Court Opinion

ID: 3249065
Source: CourtListenerOpinion
Date Created: 2016-07-05 16:20:31.925852+00
Date Added: 2024-06-11T13:59:20.233439
License: Public Domain

It seems from the former decisions of this court that, when a cause is dismissed or stricken from the docket without more, it is not such a final judgment as will support an appeal. Ex parte Attorney General, 142 Ala. 87, 38 So. 835, 110 Am. St. Rep. 20; Davis v. McColloch, 191 Ala. 520, 67 So. 701. It seems, however, that, where the dismissal is followed up by a judgment in favor of defendant against the plaintiff for the cost, it is such a judgment as will support an appeal, and mandamus is not the proper remedy to revise the action of the trial court. Ex parte Hendree, 49 Ala. 360. We think, however, that the record in the instant case shows that it was merely dismissed and was not followed up by a judgment for cost. Indeed, this is all that is shown by the record which purports to contain the orders of the trial court. It is true that the answer of the respondent, after showing a dismissal of the cause, contains the following recital: "It is further ordered and adjudged by the court that the plaintiff be taxed with all cost herein accrued *Page 243 
for which execution may issue." It is also true that the answer bears a certificate of the clerk, but which only goes to the correctness of the motion to dismiss or abate and does not refer to the order or orders of the count. On the other hand, the rebuttal record, as sent up, as disclosing the orders of the trial court, does not contain the quoted portion from the answer, and is accompanied by the clerk's certificate to the fact that it contains, not only a correct copy of the motion to dismiss or abate, but all orders thereon. We must therefore accept as true that the quoted portion of the answer as a part of the order was not made, and mandamus is the appropriate method to revise the action of the trial court in dismissing this cause as to the Pizitz corporation.

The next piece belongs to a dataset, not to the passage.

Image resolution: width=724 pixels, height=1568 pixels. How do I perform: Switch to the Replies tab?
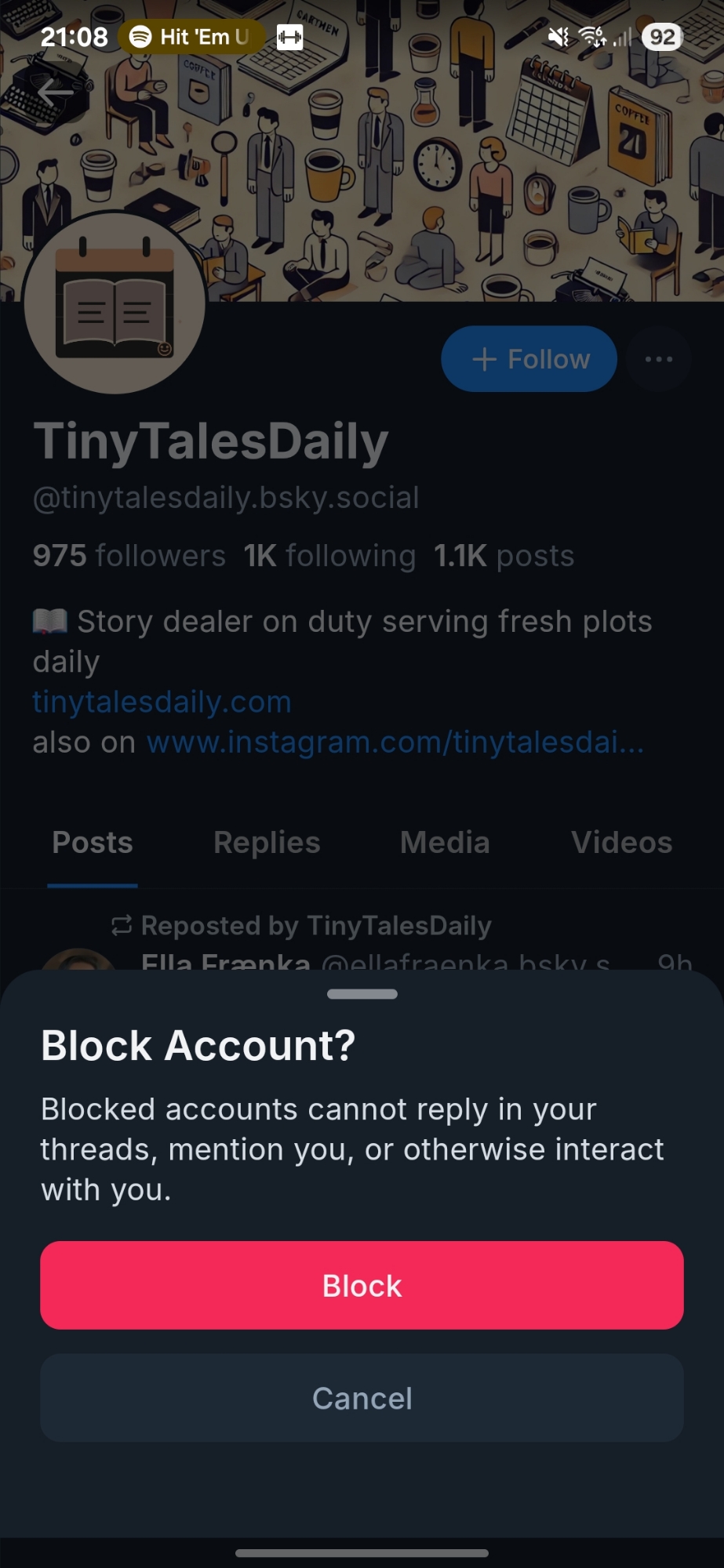coord(267,843)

Section 5657 of the Code says:
"No suitor is entitled to prosecute two actions in the courts of this state at the same time, for the same cause and against the same party, and in such a case the defendant may require the plaintiff to elect which he will prosecute, if commenced simultaneously; and the pendency of the former is a good defense to the latter, if commenced at different times."

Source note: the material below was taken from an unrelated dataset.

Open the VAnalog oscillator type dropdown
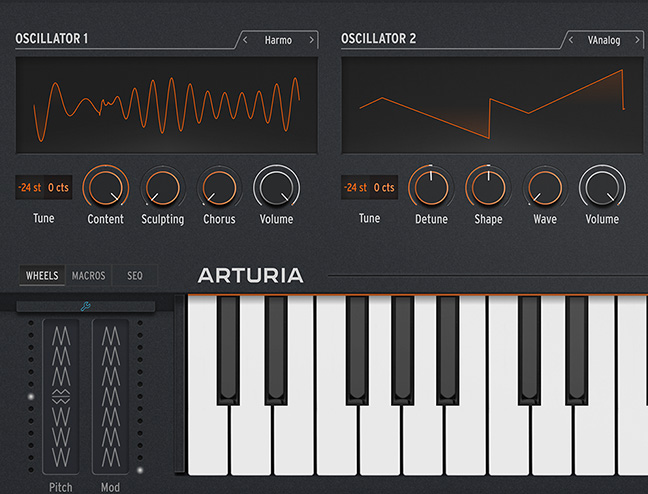 tap(603, 40)
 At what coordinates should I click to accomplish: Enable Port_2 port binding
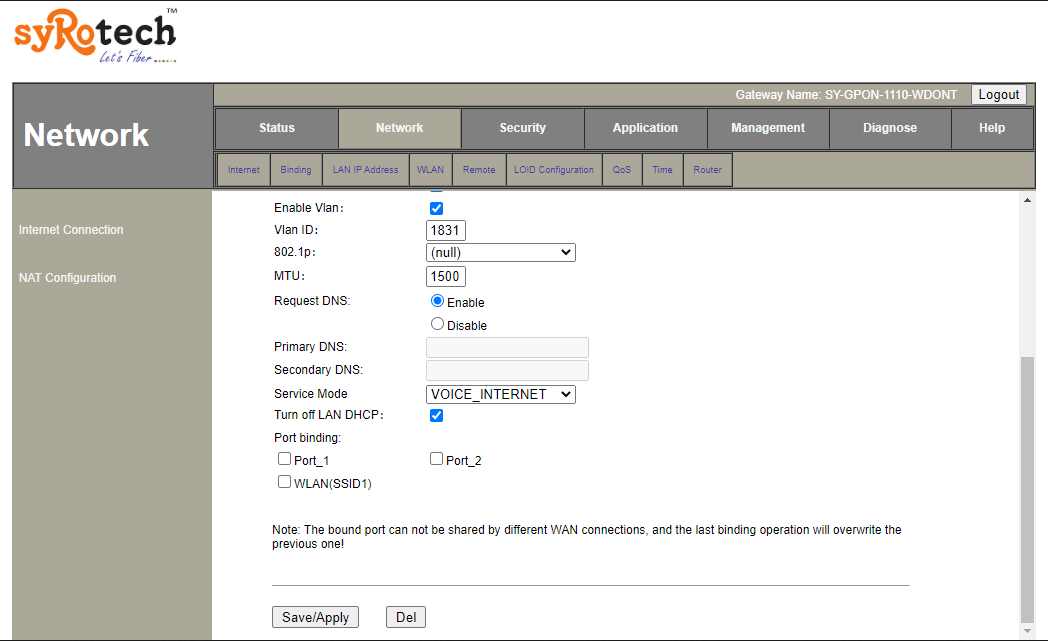click(437, 459)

The plea in abatement in the instant case is under the latter part of this provision, and sets up the pendency of the former suit as a defense to the latter. Of course, the parties to the two suits must be the same and the cause of action, as set up in each suit must be the same. We think that the cause of action as set up in the two suits, while perhaps described in varying language, is identical — that is, the same wrong — though the last complaint charges the wrong as causing the death of the plaintiff in the first suit and said last suit is by her personal representative. As above noted, it is the identity or sameness of the cause of action and not the result of the same that must be the criterion. The last suit is under the homicide statute (section 5696 of the Code of 1923), and charges the death of the intestate to the thing for which she had sued before her death. This statute provides that the personal representative may recover for the death of the intestate, when caused by such act or conduct of the defendant, if the intestate could have recovered for such act or wrong if it had not caused death. The statute only applies when deceased could have maintained action had he survived, but the nature of the wrongful act or omission is the basis of the action. South North R. R. v. Sullivan, 59 Ala. 272. Any defense is available if it had been available against an action by the deceased had death not resulted. Suell v. Derricott, 161 Ala. 259,49 So. 895, 23 L.R.A. (N.S.) 996, 18 Ann. Cas. 636. The plaintiff, therefore, in the last suit stands in the shoes of the intestate, as the suit is by him in his representative capacity, and for all legal purposes the plaintiff in the two suits is the one and the same. In the case of Howell v. Howell,171 Ala. 502, 54 So. 601, this court held a bill filed by Howell executor was no bar to one subsequently filed by Howell as an individual; thus laying down the rule that the party complainant, in legal effect, was the testator and not Howell.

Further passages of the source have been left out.